Tasks to complete:
**A.** Pull out the passage from "Any help is" to "you are using)" in the thread about counting lines in an FTP file with Python.
**B.** Write what comes next in the thread on counting the lines of a file on an FTP server with Python, starting right after its final line.

Page extract:
________________________________________

How do I count the number of line in a FTP file without downloading it locally while using Python

So I need to be able to read and count the number of lines from a FTP server WITHOUT downloading it to my local machine while using Python.
I know the code to connect to the server:
ftp = ftplib.FTP('example.com') //Object ftp set as server address
ftp.login ('username' , 'password') // Login info
ftp.retrlines('LIST') // List file directories
ftp.cwd ('/parent folder/another folder/file/') //Change file directory
I also know the basic code to count the number of line If it is already downloaded/stored locally :
with open('file') as f:
... count = sum(1 for line in f)
... print (count)
I just need to know how to connect these 2 pieces of code without having to download the file to my local system.
Any help is appreciated.
Thank You
As far as i know FTP doesn't provide any kind of functionality to read the file content without actually downloading it. However you could try using something like Is it possible to read FTP files without writing them using Python?
(You haven't specified what python you are using)
#!/usr/bin/env python
from ftplib import FTP
def countLines(s):
print len(s.split('\n'))
ftp = FTP('ftp.kernel.org')
ftp.login()
ftp.retrbinary('RETR /pub/README_ABOUT_BZ2_FILES', countLines)

________________________________________

Provided information:
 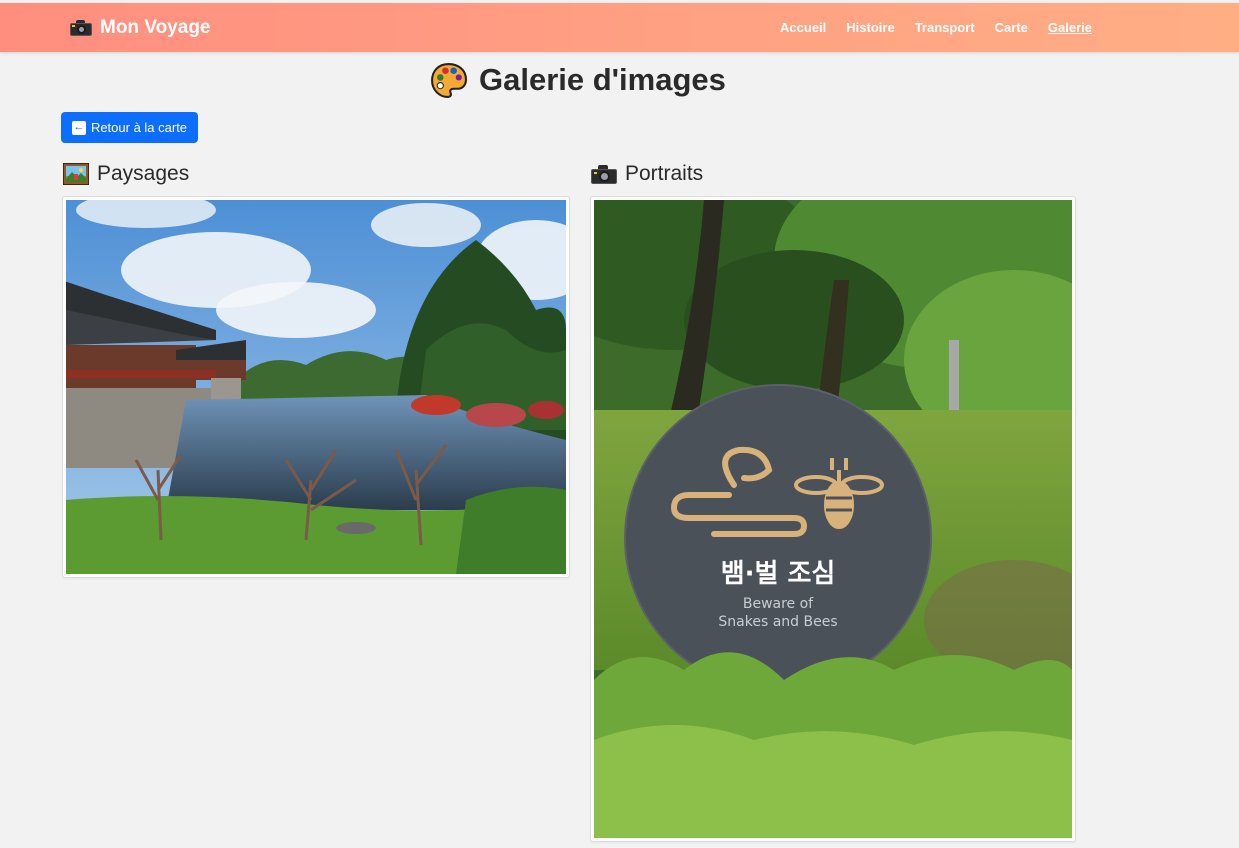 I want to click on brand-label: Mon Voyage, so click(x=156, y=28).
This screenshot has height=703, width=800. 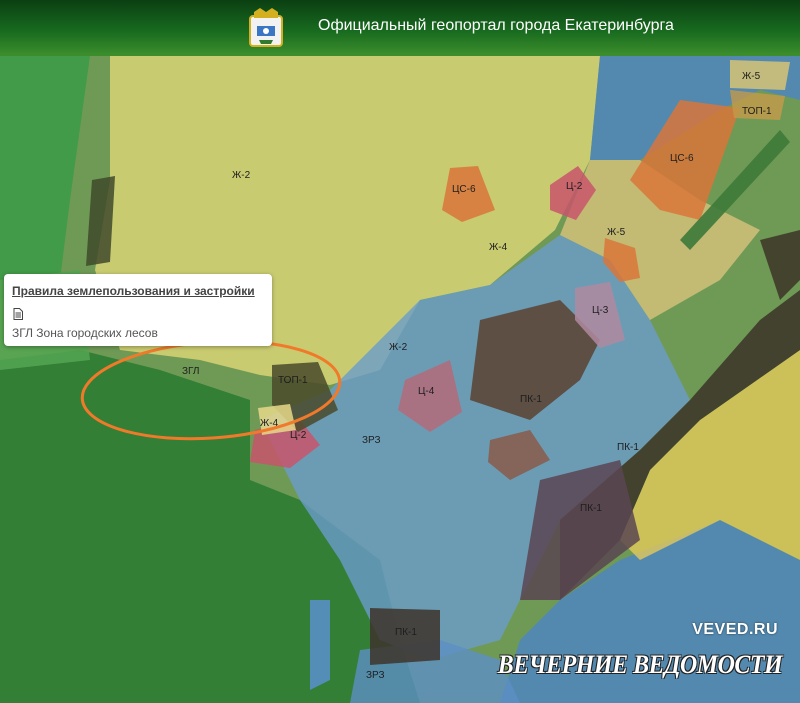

________________________________________

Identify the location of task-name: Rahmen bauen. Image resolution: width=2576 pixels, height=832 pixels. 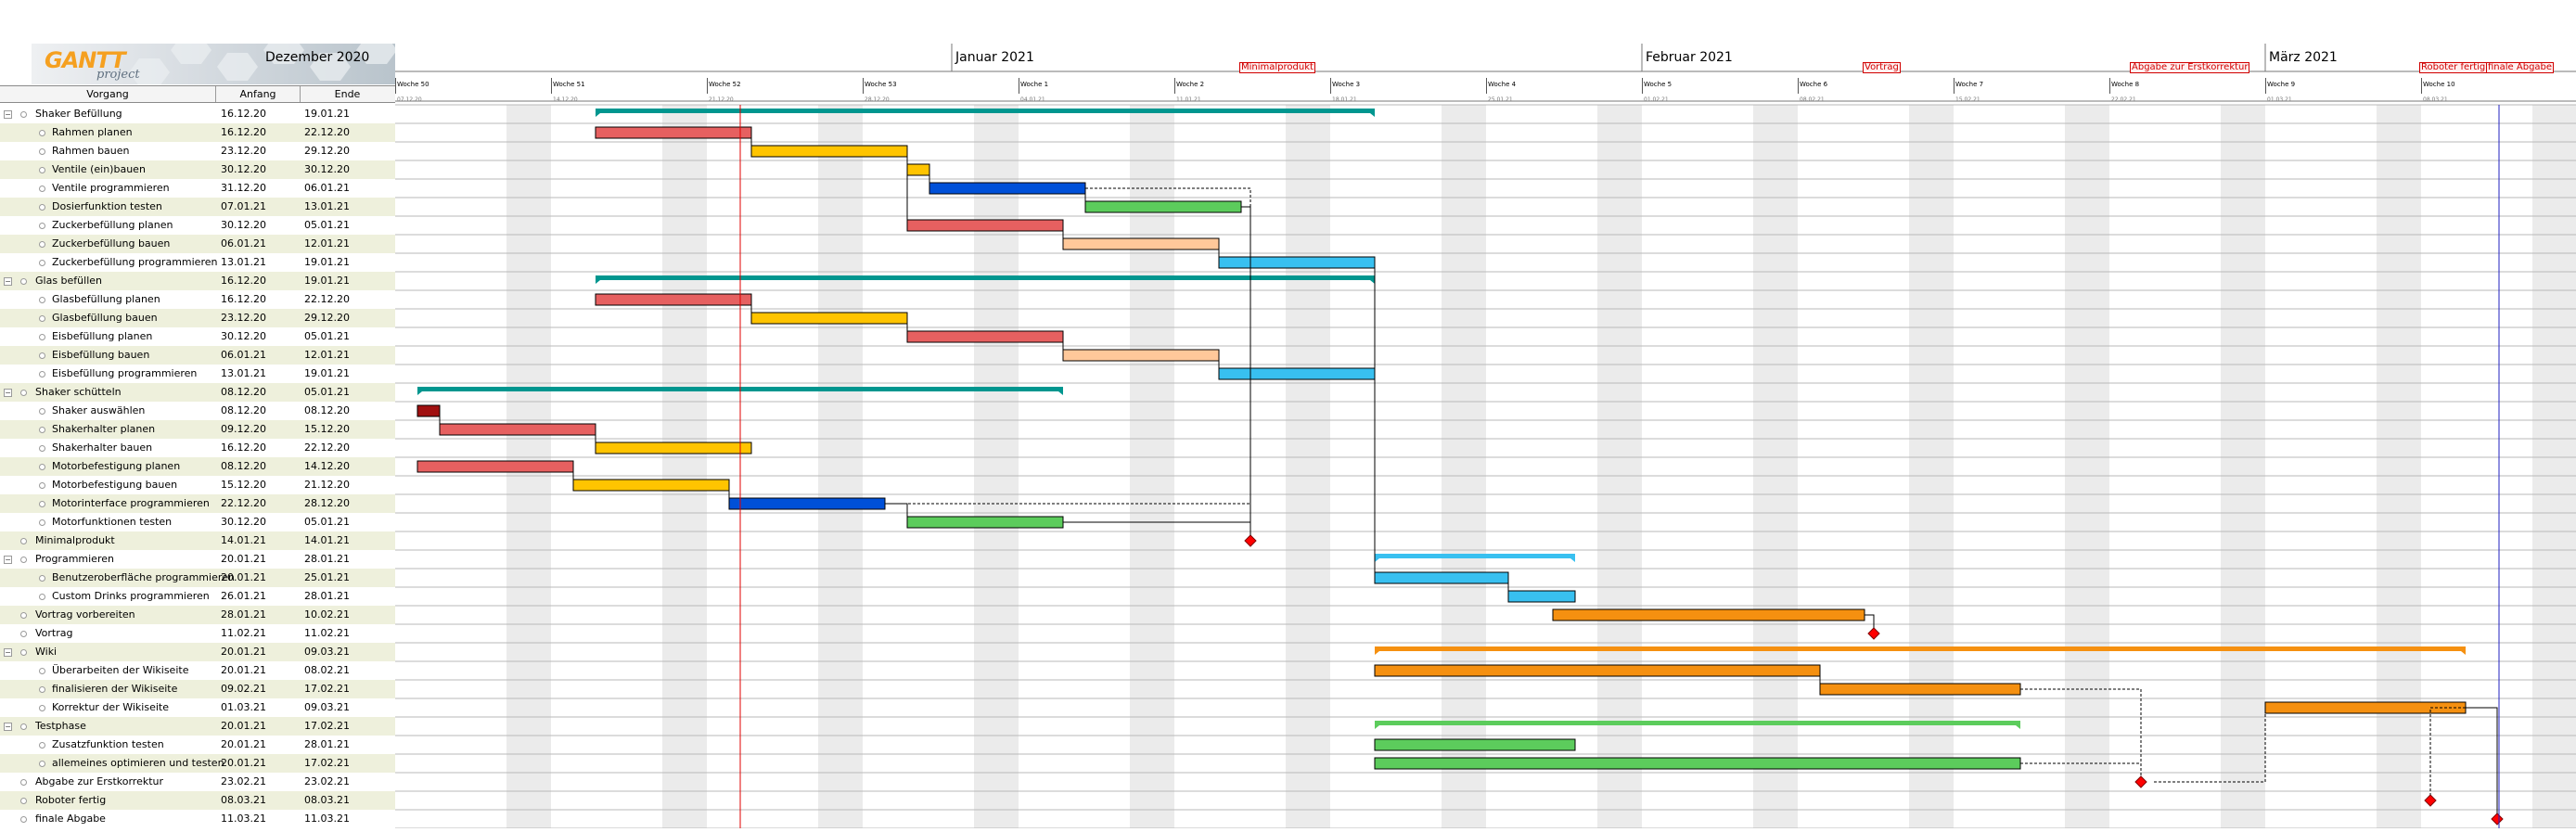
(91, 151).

________________________________________

Responses in order:
**A.**
Any help is appreciated.
Thank You
As far as i know FTP doesn't provide any kind of functionality to read the file content without actually downloading it. However you could try using something like Is it possible to read FTP files without writing them using Python?
(You haven't specified what python you are using)

**B.**
Please take this code as a reference only
There is a way: I adapted a piece of code that I created for processes csv files "on the fly". Is implement by producer-consumer problem approach. Apply this pattern allows us to assign each task to a thread (or process) and show partial results for huge remote files. You can adapt it for ftp requests.
Download stream is saved in queue and is consumed "on the fly". No HDD extra space is needed and memory efficient. Tested in Python 3.5.2 (vanilla) on Fedora Core 25 x86_64.
This is the source adapted for ftp (over http) retrieve:
from threading import Thread, Event
from queue import Queue, Empty
import urllib.request,sys,csv,io,os,time;
import argparse
FILE_URL = 'http://cdiac.ornl.gov/ftp/ndp030/CSV-FILES/nation.1751_2010.csv'
def download_task(url,chunk_queue,event):
CHUNK = 1*1024
response = urllib.request.urlopen(url)
event.clear()
print('%% - Starting Download - %%')
print('%% - ------------------ - %%')
'''VT100 control codes.'''
CURSOR_UP_ONE = '\x1b[1A'
ERASE_LINE = '\x1b[2K'
while True:
chunk = response.read(CHUNK)
if not chunk:
print('%% - Download completed - %%')
event.set()
break
chunk_queue.put(chunk)
def count_task(chunk_queue, event):
part = False
time.sleep(5) #give some time to producer
M=0
contador = 0
'''VT100 control codes.'''
CURSOR_UP_ONE = '\x1b[1A'
ERASE_LINE = '\x1b[2K'
while True:
try:
#Default behavior of queue allows getting elements from it and block if queue is Empty.
#In this case I set argument block=False. When queue.get() and queue Empty ocurrs not block and throws a
#queue.Empty exception that I use for show partial result of process.
chunk = chunk_queue.get(block=False)
for line in chunk.splitlines(True):
if line.endswith(b'\n'):
if part: ##for treat last line of chunk (normally is a part of line)
line = linepart + line
part = False
M += 1
else:
##if line not contains '\n' is last line of chunk.
##a part of line which is completed in next interation over next chunk
part = True
linepart = line
except Empty:
# QUEUE EMPTY
print(CURSOR_UP_ONE + ERASE_LINE + CURSOR_UP_ONE)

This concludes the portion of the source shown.